A decodable reading comprehension passage can make a great choral reading lesson for younger students. Some classrooms have older students choral read with a given poem of the week. Others use the reading of a text you've identified in advance, such as a class novel study.
2. The strategy encourages engagement by allowing all students to practice reading aloud.
Many students may be shy or reluctant to read aloud in front of the class. This can be especially true for those struggling with literacy or with a low reading level. Choral reading allows all students to practice reading aloud without the pressure of being in the spotlight.
This can be a great tool for keeping students on-task and focused during a whole class novel study. Just be sure all students have a copy of the text. In this situation, an alternative to ineffective strategies, such as round-robin reading, use choral reading. Have one group of readers read one paragraph together. Another group can read the next paragraph aloud. Then return to the first group for the following paragraph.

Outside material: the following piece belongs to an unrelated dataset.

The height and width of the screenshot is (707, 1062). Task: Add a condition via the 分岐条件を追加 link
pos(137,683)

Continue to go back and forth between groups until you've finished the selection. In this way, both groups get plenty of opportunities to read aloud and but no student is singled out to read.

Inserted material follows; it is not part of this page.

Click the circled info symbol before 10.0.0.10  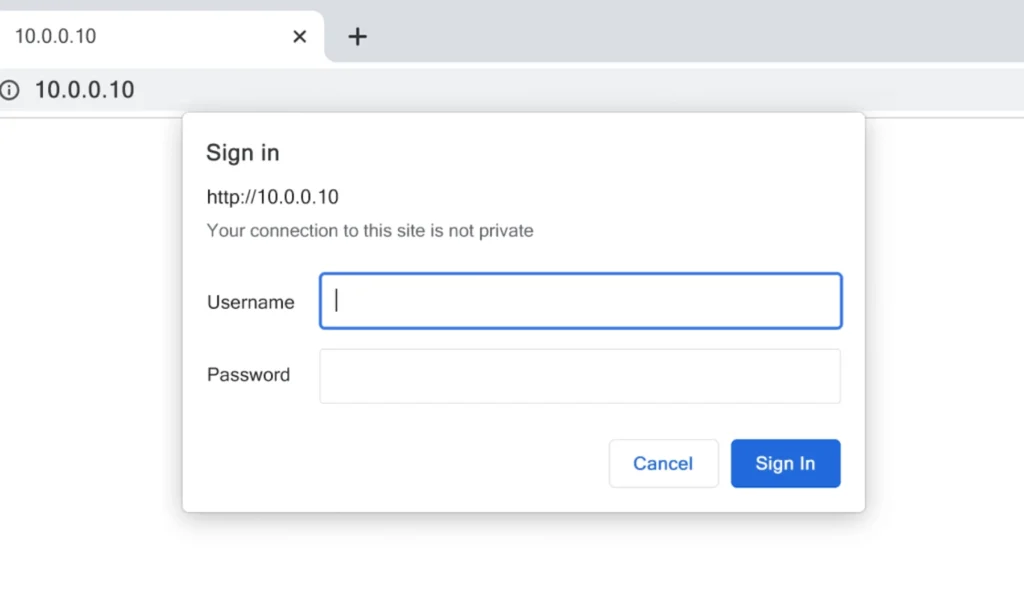(10, 90)
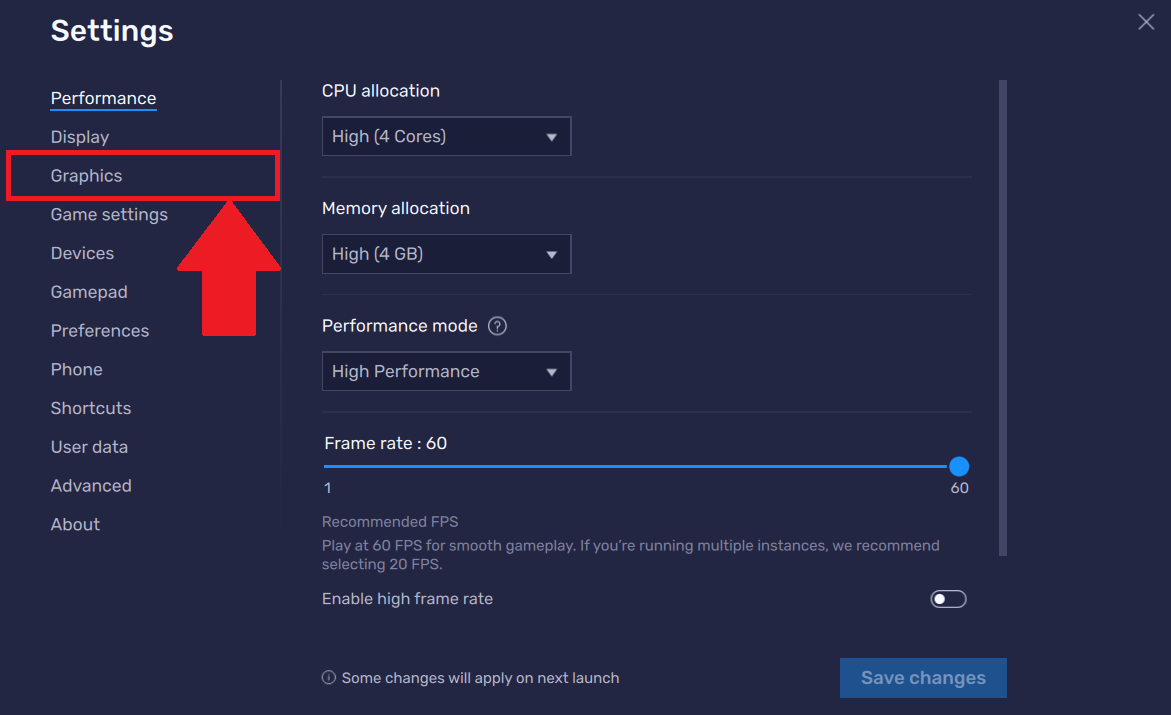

By reading together as a group, students can mask any hesitations or mistakes they may make while still being active participants in the lesson. This can be especially beneficial for students who struggle with confidence in their reading abilities.
3. Choral reading can improve comprehension.
When done correctly, choral reading can actually help improve comprehension. This is because it forces students to slow down and pay attention to the words on the page. Choral reading can also help clarify the correct pronunciation of difficult words or vocabulary in context for English Language Learners and struggling learners.
In addition, having the chance to listen to the text being read aloud can also help build greater comprehension of the text. Students who may not be able to read the words on the page can still follow along. They're also more likely to understand the story when it's being read aloud by the group.
4. Choral reading can be used with any level of reader.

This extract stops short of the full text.